PROMPT =>
Report every line of the data where the string "magnifier" appears.

[Source records]
━━━
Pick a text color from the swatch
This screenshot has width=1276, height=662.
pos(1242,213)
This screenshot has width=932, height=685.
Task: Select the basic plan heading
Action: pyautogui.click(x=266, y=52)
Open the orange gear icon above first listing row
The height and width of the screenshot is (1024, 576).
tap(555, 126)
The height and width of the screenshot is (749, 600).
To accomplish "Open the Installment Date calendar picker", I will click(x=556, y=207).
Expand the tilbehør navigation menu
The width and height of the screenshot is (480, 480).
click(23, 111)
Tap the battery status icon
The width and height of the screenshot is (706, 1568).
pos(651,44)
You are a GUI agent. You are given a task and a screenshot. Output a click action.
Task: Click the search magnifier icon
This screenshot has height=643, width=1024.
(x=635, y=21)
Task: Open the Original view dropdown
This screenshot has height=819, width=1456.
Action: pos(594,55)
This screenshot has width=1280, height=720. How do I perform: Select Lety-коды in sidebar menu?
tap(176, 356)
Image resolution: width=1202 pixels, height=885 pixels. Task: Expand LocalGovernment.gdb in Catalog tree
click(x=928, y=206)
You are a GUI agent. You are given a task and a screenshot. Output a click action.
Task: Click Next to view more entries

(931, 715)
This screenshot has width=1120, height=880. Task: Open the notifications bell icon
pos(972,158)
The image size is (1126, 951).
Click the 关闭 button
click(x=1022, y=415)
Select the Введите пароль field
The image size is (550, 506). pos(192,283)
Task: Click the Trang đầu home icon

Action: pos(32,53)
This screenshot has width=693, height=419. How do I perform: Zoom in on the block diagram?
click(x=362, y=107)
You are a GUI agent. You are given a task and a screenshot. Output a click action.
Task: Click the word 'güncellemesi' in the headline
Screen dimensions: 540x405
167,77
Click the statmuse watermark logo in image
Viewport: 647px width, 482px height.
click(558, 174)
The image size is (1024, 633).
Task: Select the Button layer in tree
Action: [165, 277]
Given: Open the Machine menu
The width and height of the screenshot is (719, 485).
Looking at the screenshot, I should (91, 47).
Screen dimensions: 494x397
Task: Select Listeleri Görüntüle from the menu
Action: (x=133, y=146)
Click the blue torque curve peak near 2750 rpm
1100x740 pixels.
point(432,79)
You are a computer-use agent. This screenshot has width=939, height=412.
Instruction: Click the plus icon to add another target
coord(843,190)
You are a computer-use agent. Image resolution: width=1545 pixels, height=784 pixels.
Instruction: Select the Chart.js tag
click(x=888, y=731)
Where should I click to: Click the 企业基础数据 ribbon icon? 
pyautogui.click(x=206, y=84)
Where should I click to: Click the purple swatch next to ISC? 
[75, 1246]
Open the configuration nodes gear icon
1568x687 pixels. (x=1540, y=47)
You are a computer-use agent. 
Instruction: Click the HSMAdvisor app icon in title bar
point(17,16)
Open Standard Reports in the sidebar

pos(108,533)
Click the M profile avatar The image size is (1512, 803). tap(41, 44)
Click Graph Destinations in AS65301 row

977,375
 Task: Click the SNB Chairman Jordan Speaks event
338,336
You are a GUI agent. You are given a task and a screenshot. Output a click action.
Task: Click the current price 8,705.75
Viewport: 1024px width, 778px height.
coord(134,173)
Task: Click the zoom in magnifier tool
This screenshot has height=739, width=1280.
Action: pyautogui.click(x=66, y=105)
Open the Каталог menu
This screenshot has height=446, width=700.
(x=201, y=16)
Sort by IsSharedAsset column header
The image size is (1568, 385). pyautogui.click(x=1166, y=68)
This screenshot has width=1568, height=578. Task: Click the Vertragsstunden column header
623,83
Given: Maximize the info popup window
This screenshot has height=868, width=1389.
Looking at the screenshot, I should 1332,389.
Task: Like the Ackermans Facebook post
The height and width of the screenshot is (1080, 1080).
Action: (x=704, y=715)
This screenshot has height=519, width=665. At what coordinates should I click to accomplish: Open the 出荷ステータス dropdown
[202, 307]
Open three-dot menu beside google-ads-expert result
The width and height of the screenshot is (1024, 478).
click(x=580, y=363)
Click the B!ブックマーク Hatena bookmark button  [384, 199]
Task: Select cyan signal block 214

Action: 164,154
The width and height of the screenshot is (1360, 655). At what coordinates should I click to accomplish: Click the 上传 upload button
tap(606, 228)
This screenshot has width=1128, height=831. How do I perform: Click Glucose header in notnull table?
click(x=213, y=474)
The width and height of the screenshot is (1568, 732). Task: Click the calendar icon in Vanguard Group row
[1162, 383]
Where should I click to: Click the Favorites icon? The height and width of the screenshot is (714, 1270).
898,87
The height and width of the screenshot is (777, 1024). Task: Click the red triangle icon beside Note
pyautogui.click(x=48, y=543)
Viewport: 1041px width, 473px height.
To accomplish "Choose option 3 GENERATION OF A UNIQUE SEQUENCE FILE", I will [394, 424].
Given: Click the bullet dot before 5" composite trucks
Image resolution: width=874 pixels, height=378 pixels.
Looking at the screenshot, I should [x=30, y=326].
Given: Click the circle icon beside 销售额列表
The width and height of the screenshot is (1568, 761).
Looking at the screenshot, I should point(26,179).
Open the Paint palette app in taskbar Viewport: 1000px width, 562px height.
━━━
RESPONSE =>
Task: Click the search magnifier icon
Task: Click the zoom in magnifier tool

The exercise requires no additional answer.